* **ОТРЫВОК**
Веселые застолья, поездки в Ленинград, вообще, жизнь богемы.
Все приобретало другой, зловещий смысл.
Конечно же алкоголь и загулы смягчали реальную картину, давали возможность словно бы пролистывать неинтересные страницы, точно их вообще нет.
Отец рассказал мне, вспоминая то время, что один его добрый знакомый, умный и скромный, как-то заметил с грустью: "Вы живете, как в чаду"...
- Их много!.. Почти все!..
Лицо отца, когда он об этом рассказывал, изменялось, приобретало выражение незнакомого мне лица Яши Бельского. И интонации отцовского голоса - этакого "крика шепотом" - так же копировали его голос.
Потом, много позже, я стал задумываться о том, как же должен был чувствовать себя отец в этом плотном окружении, постоянно сталкиваясь с людьми, пишущими на него доносы.
С течением времени многие (очень многие!) были навсегда вычеркнуты из его жизни, так, возможно, и не поняв за что, наивно полагая, что все шито-крыто...
Мир тесен...
И вот уже после смерти отца "тюремный эпизод" нашел подтверждение в словах Семена Израилевича Липкина, которому стал известен еще до войны если не при странных, то во всяком случае неожиданных обстоятельствах.
Немного о Липкине.
Поэт, мудрец, мыслитель, любовник.
Поговорить с ним, что напиться чистейшей воды. Каждая его фраза выстроена предельно просто. А в совокупности суждение, состоящее из нескольких таких простых гармоничных фраз звучит, как прекрасная мелодия, и организованный вокруг нее мир ясен и органичен.
Почему же любовник?
Рядом с ним, уже давно, а кажется что всегда и вечно - поэт Инна Лиснянская.
Его душа переполнена любовью огромной силы, и иногда кажется, что эта страстная любовь и есть вся его душа. С начала и до конца.
Да что там кажется. Так и есть.
Они едины, но при этом их отношения напряжены до предела. Они предъявляют друг другу невыполнимые требования и выполняют их, потому что в этом их суть, а иначе бы ничего не было.
Поэтические строки двух поэтов, обращенные ко всем, в действительности обращены друг к другу и никому другому.

* **ЗАДАНИЕ**
Переведите, пожалуйста, на английский язык это предложение из отрывка выше: «Потом, много позже, я стал задумываться о том, как же должен был чувствовать себя отец в этом плотном окружении, постоянно сталкиваясь с людьми, пишущими на него доносы».

* **ЗАПИСАННЫЕ ДАННЫЕ**

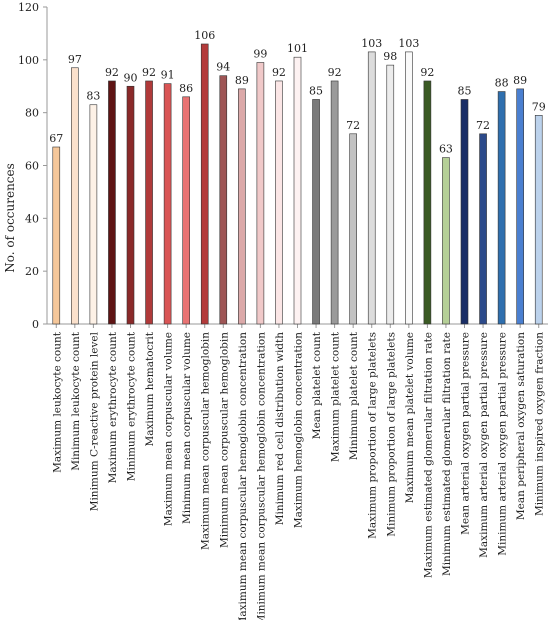 The width and height of the screenshot is (550, 625). I want to click on category-label: Mean peripheral oxygen saturation, so click(521, 426).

* **РЕЗУЛЬТАТ**
Later, much later, I began to wonder how my father must have felt in that tight circle, constantly running into people who were writing denunciations against him.